* _READING PASSAGE_:
[Python-Dev] PEP 277 (unicode filenames): please review

Martin v. Loewis martin@v.loewis.de
13 Aug 2002 16:45:36 +0200


Guido van Rossum <guido@python.org> writes:

> Aha!  So MBCS is not an encoding: it's an indirection for a variety of
> encodings.  (Is there a way to find out what the encoding is?)

Correct. In Python, locale.getdefaultlocale()[1] returns the encoding;
the underlying API function is GetACP, and Python uses it as

    PyOS_snprintf(encoding, sizeof(encoding), "cp%d", GetACP());

There is a second indirection, the "OEM code page", which they use:
- for on-disk FAT short file names,
- for the cmd.exe window

Python currently offers no access to GetOEMCP().

> Do you mean that the condition on
> 
> #if defined(HAVE_LANGINFO_H) && defined(CODESET)
> 
> is reliably false on Windows?  Otherwise _locale.setlocale() could set
> it.

Correct. nl_langinfo is a Sun invention (I believe) which made it into
Posix; Microsoft ignores it.

* _STATED EXERCISE A_:
In the records, replace "Screen dimensions" with "Display size" in everything from the line containing "This screenshot has height=390, width=600." down to the line containing "1568x736 pixels. pyautogui.click(x=982, y=715)", and output those lines with nothing else changed.
The Python-Dev message and the records are unrelated material.

* _RECORDS PROVIDED_:
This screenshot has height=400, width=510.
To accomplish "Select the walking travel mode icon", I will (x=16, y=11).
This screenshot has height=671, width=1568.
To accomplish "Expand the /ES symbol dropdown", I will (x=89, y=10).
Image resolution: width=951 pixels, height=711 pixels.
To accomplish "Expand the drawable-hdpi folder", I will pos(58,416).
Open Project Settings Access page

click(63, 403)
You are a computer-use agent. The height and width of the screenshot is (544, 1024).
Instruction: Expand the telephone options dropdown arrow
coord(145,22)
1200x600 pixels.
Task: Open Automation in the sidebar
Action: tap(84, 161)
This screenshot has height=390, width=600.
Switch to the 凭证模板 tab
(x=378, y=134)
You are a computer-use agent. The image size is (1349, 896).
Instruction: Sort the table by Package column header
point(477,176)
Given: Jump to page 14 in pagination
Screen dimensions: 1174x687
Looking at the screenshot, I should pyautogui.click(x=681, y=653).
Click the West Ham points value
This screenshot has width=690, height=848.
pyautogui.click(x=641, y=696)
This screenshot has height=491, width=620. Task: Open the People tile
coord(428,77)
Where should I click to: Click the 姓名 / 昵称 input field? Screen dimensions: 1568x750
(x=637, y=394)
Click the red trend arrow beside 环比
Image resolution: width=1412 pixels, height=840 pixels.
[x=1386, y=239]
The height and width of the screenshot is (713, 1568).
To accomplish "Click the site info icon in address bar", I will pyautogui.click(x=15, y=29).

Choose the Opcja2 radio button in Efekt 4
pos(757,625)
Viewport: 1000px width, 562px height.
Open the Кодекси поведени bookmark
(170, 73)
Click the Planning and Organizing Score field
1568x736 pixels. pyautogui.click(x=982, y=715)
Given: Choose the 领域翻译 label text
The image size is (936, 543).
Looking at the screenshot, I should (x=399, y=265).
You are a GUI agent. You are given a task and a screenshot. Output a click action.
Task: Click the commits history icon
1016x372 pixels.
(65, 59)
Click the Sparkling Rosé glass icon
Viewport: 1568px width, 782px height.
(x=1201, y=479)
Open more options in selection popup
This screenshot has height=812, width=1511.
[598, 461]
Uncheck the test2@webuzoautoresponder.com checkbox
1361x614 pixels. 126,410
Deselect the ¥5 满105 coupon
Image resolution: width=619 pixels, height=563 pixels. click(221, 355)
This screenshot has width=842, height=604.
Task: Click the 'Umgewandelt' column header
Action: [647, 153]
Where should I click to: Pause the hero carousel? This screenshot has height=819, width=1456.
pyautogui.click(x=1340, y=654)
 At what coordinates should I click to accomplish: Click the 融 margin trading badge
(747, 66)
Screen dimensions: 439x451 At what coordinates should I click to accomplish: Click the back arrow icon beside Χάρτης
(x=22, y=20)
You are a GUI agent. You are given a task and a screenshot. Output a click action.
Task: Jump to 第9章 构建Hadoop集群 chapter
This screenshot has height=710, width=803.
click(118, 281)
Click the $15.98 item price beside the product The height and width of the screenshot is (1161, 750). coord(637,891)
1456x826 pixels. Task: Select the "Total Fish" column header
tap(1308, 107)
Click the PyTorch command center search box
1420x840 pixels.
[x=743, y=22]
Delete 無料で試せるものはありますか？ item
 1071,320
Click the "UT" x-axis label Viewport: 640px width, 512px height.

* _STATED EXERCISE B_:
Quote the whole Python-Dev message exactly.

* _EXERCISE OUTPUT A_:
This screenshot has height=390, width=600.
Switch to the 凭证模板 tab
(x=378, y=134)
You are a computer-use agent. The image size is (1349, 896).
Instruction: Sort the table by Package column header
point(477,176)
Given: Jump to page 14 in pagination
Display size: 1174x687
Looking at the screenshot, I should pyautogui.click(x=681, y=653).
Click the West Ham points value
This screenshot has width=690, height=848.
pyautogui.click(x=641, y=696)
This screenshot has height=491, width=620. Task: Open the People tile
coord(428,77)
Where should I click to: Click the 姓名 / 昵称 input field? Display size: 1568x750
(x=637, y=394)
Click the red trend arrow beside 环比
Image resolution: width=1412 pixels, height=840 pixels.
[x=1386, y=239]
The height and width of the screenshot is (713, 1568).
To accomplish "Click the site info icon in address bar", I will pyautogui.click(x=15, y=29).

Choose the Opcja2 radio button in Efekt 4
pos(757,625)
Viewport: 1000px width, 562px height.
Open the Кодекси поведени bookmark
(170, 73)
Click the Planning and Organizing Score field
1568x736 pixels. pyautogui.click(x=982, y=715)

* _EXERCISE OUTPUT B_:
[Python-Dev] PEP 277 (unicode filenames): please review

Martin v. Loewis martin@v.loewis.de
13 Aug 2002 16:45:36 +0200


Guido van Rossum <guido@python.org> writes:

> Aha!  So MBCS is not an encoding: it's an indirection for a variety of
> encodings.  (Is there a way to find out what the encoding is?)

Correct. In Python, locale.getdefaultlocale()[1] returns the encoding;
the underlying API function is GetACP, and Python uses it as

    PyOS_snprintf(encoding, sizeof(encoding), "cp%d", GetACP());

There is a second indirection, the "OEM code page", which they use:
- for on-disk FAT short file names,
- for the cmd.exe window

Python currently offers no access to GetOEMCP().

> Do you mean that the condition on
> 
> #if defined(HAVE_LANGINFO_H) && defined(CODESET)
> 
> is reliably false on Windows?  Otherwise _locale.setlocale() could set
> it.

Correct. nl_langinfo is a Sun invention (I believe) which made it into
Posix; Microsoft ignores it.